As stated in this Court’s prior decision, “the movant seeking summary judgment on a medical malpractice claim must submit an affidavit of a medical expert that addresses whether defendant departed from accepted standards of medical care and, if so, whether that departure was the cause of any injury (see Green v State of New York, UID # 2005-019-572, Claim #109512, Motion # M-70591, Lebous, J., Sept. 26, 2005; Parra v State of New York, UID

# 2004-032-064, Claim #108188, Motion # M-68416, Hard, J., Sept. 17, 2004; cf. Svoboda v Our Lady of Lourdes Mem. Hosp., Inc., 31 AD3d 877 [3d Dept 2006]; Berger v Becker, 272 AD2d 565, 566 [2d Dept 2000])” (Malik v State of New York, UID # 2006-038-506, supra). “Widespread consensus exists, however, that a narrow category of factually simple medical malpractice cases requires no expert to enable the [factfinder] reasonably to conclude that the accident would not happen without negligence. Not surprisingly, the oft-cited example is where a surgeon leaves a sponge or foreign object inside the [claimant’s] body” (Kambat v St. Francis Hosp., 89 NY2d 489, 496 [1997]; see also Rivers v State of New York, 142 Misc 2d 563, 567 [Ct Cl 1989], revd on other grounds, 159 AD2d 788 [3d Dept 1990], lv denied 76 NY2d 701 [1990] [expert affidavit unnecessary where medical malpractice related to operation on wrong body part]). Contrary to claimant’s argument in support of the instant motion, medical malpractice involving an alleged failure to treat elevated cholesterol does not fall within that narrow category of medical malpractice cases that does not require expert testimony to enable the factfinder to comprehend the medical evidence. In this case, an affidavit of an expert is required to demonstrate whether the failure to treat claimant’s elevated cholesterol levels constituted a deviation from accepted standards of medical care, and if so, whether that failure caused the physical and mental distress injuries alleged by claimant. Inasmuch as his motion lacks the support of an expert affidavit, claimant has not met his prima facie burden of establishing his right to judgment as a matter of law.

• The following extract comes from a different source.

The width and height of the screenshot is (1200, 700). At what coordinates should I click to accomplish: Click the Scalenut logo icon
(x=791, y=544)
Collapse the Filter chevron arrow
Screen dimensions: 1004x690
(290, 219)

Accordingly, claimant’s motion for summary judgment is denied.



April 18, 2007
Albany, New York

HON. W. BROOKS DEBOW
Judge of the Court of Claims


Papers considered:

(1) Notice of Motion for Partial Summary Judgment, dated January 3, 2007;

(2) Affidavit of Abdul-Jabbor Malik, sworn to January 3, 2007;

(3) Claimant’s Memorandum of Law, dated January 3, 2007;

(4) Affirmation of Glenn C. King, AAG, dated January 11, 2007;

(5) Affirmation of Glenn C. King, AAG, dated October 12, 2006;

(6) Claimant’s Memorandum of Law, dated January 25, 2007.